(Records drawn from a dataset)
|---|

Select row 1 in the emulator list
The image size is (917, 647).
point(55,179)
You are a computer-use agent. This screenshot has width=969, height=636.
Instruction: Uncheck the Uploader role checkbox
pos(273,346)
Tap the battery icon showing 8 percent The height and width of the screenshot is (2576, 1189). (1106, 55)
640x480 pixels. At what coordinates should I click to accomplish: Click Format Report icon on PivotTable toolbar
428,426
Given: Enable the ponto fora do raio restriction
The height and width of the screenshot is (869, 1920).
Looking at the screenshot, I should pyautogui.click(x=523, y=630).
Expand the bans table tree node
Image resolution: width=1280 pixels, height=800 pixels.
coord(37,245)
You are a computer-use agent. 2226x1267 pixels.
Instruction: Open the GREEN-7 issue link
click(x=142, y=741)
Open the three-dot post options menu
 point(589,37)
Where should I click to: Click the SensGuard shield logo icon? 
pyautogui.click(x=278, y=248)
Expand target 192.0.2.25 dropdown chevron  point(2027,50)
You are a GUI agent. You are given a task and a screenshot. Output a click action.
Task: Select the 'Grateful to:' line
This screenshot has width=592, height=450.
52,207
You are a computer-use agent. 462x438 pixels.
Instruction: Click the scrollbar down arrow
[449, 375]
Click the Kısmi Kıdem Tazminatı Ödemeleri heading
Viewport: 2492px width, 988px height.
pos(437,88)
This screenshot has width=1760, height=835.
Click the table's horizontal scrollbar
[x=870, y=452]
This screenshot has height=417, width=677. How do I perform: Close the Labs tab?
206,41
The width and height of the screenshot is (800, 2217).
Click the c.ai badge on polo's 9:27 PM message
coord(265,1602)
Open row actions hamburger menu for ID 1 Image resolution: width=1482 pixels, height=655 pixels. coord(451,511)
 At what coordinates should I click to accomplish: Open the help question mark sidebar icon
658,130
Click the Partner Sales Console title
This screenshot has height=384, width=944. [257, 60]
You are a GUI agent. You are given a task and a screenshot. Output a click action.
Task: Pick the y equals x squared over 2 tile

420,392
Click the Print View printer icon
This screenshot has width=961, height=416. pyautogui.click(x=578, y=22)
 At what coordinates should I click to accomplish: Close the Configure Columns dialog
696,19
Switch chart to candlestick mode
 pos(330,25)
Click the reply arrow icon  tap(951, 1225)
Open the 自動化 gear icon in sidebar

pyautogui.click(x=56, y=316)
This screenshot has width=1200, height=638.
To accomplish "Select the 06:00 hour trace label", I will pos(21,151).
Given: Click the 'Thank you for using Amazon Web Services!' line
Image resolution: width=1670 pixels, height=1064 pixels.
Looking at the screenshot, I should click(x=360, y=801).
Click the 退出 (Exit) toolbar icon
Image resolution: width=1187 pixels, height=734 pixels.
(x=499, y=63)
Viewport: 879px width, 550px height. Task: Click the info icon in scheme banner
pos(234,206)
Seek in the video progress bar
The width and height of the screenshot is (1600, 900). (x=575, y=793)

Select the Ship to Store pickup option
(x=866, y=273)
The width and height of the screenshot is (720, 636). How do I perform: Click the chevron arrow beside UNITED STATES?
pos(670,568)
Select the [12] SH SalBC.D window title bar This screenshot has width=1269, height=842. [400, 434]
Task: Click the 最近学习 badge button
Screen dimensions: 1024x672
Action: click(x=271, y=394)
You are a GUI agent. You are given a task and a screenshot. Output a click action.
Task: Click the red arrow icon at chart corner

|---|

> _Task_
Take the line above containing "You are a computer-use agent. 462x438 pixels.", the line containing "Open row actions", and all lines in between, and copy them exactly without anything else.

> _Solved exercise_
You are a computer-use agent. 462x438 pixels.
Instruction: Click the scrollbar down arrow
[449, 375]
Click the Kısmi Kıdem Tazminatı Ödemeleri heading
Viewport: 2492px width, 988px height.
pos(437,88)
This screenshot has width=1760, height=835.
Click the table's horizontal scrollbar
[x=870, y=452]
This screenshot has height=417, width=677. How do I perform: Close the Labs tab?
206,41
The width and height of the screenshot is (800, 2217).
Click the c.ai badge on polo's 9:27 PM message
coord(265,1602)
Open row actions hamburger menu for ID 1 Image resolution: width=1482 pixels, height=655 pixels. coord(451,511)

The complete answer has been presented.